HANOI — Tourists snatch arms and legs away from a passing train in Hanoi, shrinking back into railside cafes that have brought lucrative business to a former slum disdained by the government.
Authorities have repeatedly tried to shut down the tumbledown quarter of the Vietnamese capital for safety reasons, but any closure seems unlikely as social media brings more visitors to the area.
"I feel adrenaline because (the train) was so close," Helena Bizonova from Slovakia told AFP, standing inches from the colonial-era locomotive chugging past at 10 kilometres (six miles) an hour.
The lantern-adorned tracks — and the elegant cafes that line them — are well known online and "something that I will never experience in my life again," she told AFP.
Tourists dice with danger on Hanoi's train street
Vietnam's French former rulers built the railway in the early 1900s to transport goods and people across the country, then part of French Indochina along with Laos and Cambodia.
Parts of the line were badly damaged when US bombs rained down on the communist-ruled north during the Vietnam War that ended half a century ago.

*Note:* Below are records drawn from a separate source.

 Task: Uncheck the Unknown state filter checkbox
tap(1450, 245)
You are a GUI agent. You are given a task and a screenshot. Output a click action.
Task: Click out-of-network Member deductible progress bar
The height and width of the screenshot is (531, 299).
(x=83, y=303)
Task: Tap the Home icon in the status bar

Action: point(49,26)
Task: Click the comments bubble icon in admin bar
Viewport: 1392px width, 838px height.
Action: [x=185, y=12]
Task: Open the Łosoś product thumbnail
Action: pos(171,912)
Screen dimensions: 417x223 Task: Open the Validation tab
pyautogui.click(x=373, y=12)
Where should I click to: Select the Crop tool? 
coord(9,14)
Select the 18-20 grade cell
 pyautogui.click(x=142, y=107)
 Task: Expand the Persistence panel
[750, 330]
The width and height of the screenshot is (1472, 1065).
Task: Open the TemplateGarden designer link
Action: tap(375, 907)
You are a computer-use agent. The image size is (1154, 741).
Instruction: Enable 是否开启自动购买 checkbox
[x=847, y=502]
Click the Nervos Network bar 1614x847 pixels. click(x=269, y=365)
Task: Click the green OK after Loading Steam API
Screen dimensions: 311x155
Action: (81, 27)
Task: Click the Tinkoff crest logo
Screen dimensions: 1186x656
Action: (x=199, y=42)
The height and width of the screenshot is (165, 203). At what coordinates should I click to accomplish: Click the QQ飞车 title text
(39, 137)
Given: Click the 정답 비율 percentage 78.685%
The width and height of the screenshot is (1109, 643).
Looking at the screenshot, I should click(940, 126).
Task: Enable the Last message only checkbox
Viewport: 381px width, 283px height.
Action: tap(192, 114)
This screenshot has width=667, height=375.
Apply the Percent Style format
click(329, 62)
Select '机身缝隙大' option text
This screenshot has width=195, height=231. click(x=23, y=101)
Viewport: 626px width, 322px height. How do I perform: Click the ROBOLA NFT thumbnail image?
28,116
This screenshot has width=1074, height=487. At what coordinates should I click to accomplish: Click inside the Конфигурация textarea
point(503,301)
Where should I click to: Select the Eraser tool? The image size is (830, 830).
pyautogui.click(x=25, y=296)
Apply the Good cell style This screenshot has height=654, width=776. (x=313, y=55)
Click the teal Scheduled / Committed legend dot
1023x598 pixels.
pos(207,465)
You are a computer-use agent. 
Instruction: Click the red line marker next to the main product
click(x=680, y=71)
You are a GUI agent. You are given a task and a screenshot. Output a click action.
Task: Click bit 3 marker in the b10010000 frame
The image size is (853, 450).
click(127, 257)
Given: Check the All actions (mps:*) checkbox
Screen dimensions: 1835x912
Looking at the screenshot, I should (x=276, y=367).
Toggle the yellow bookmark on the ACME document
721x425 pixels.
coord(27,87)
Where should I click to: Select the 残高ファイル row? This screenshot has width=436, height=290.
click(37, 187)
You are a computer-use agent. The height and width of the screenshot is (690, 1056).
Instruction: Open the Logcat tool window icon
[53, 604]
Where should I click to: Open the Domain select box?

Tourists dice with danger on Hanoi's train street
Vietnam now hopes to build a billion high-speed railway linking north and south, in a much-needed boost to infrastructure that is expected to drive growth.
But the state-owned Vietnam Railways Corporation still manages the old and underdeveloped meter-gauge tracks, which remain a mode of transport for budget travelers.
'Cleaner, nicer and safer', This news data comes from:http://aichuwei.com
Similar "train streets" in Thailand and Taiwan attract thousands of tourists drawn by the rush of jumping aside when a locomotive rumbles through the throngs.
Previously in a notoriously rough part of town frequented by drug users and squatters, Hanoi's stretch of track now offers a business opportunity for enterprising baristas.
A cafe owner who asked not to be identified said tourism had transformed the area into a "cleaner, nicer and safer place," admonishing the efforts to shutter it.
"We should never try to close streets down, instead, making full use of them and turning them into a distinctive feature to promote tourism," he told AFP from his cafe festooned with Vietnamese flags.
As a red train rumbled into view, everyone in the tiny street cleared the tracks, packing into adjacent cafes and pulling their phones out to capture the scene.

The cafe staff warn visitors to make way, which reassures tourists such as Slovakian Maria Morikova.
"It is not dangerous," she said. "They are preparing the streets for it. They are telling you strictly like you should stand by the line."
Vietnamese visitor Nguyen Le Trang, from the southern Mekong Delta, called the street "the one and only tourism speciality in Hanoi," adding authorities should not close it.